Autor: Katzenellenbogen JA, Carlson KE, Johnson HJ Jr, Myers HN
Jazyk: angličtina
Zdroj: Biochemistry [Biochemistry] 1977 May 03; Vol. 16 (9), pp. 1970-6.
DOI: 10.1021/bi00628a034
Abstrakt: The ability of two radiolabeled, photoreactive estrogen analogues, [3H]hexestrol diazoketopropyl ether ([3H]Hex-DKP) and [3H]hexestrol azide ([3H]Hex-N3), to covalently label the uterine estrogen receptor is studied. Lamb uterine estrogen receptor preparations that have been partially purified (ammonium sulfate precipitation, Sephadex G-200 chromatography) and disaggregated by limited trypsinization can be electrophoresed on polyacrylamide gels under conditions where binding activity is preserved.
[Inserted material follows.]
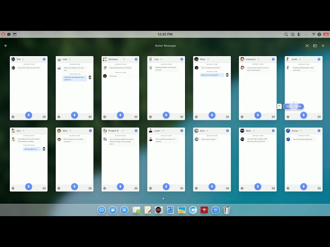Open emoji picker in Jack's chat card
The width and height of the screenshot is (330, 247).
(x=58, y=117)
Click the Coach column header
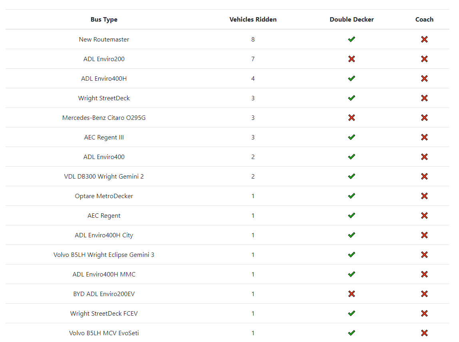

This electrophoretic procedure was used to fractionate the proteins labeled by the two photoreactive estrogen analogues. Prior to photolysis, peaks of radioactivity indicating estrogen specific binding of [3H]-Hex-N3 and [3H]Hex-DKP are evident on the gels, although dissociation of the latter compound is extensive. When preparations of uterine estrogen receptor that contain the photoreactive derivatives are irradiated and then electrophoresed, reversibly labeled proteins can be distinguished from irreversibly labeled ones (covalently bonded), by extraction of the individual gel slices with organic solvents. While no irreversible binding to receptor appears to result from irradiation with [3H]Hex-DKP, irradiation with [3H]Hex-N3 does covalently label the estrogen receptor. The receptor covalently labeled with [3H]Hex-N3 has the same electrophoretic mobility as the unlabeled receptor; the covalent labeling process is estrogen-site specific, and the efficiency of labeling (15-20%) is consistent with the inactivation efficiency of Hex-N3, previously measured by an indirect assay. This is the first example of the labeling of a steroid hormone receptor by photoaffinity labeling.
Databáze: MEDLINE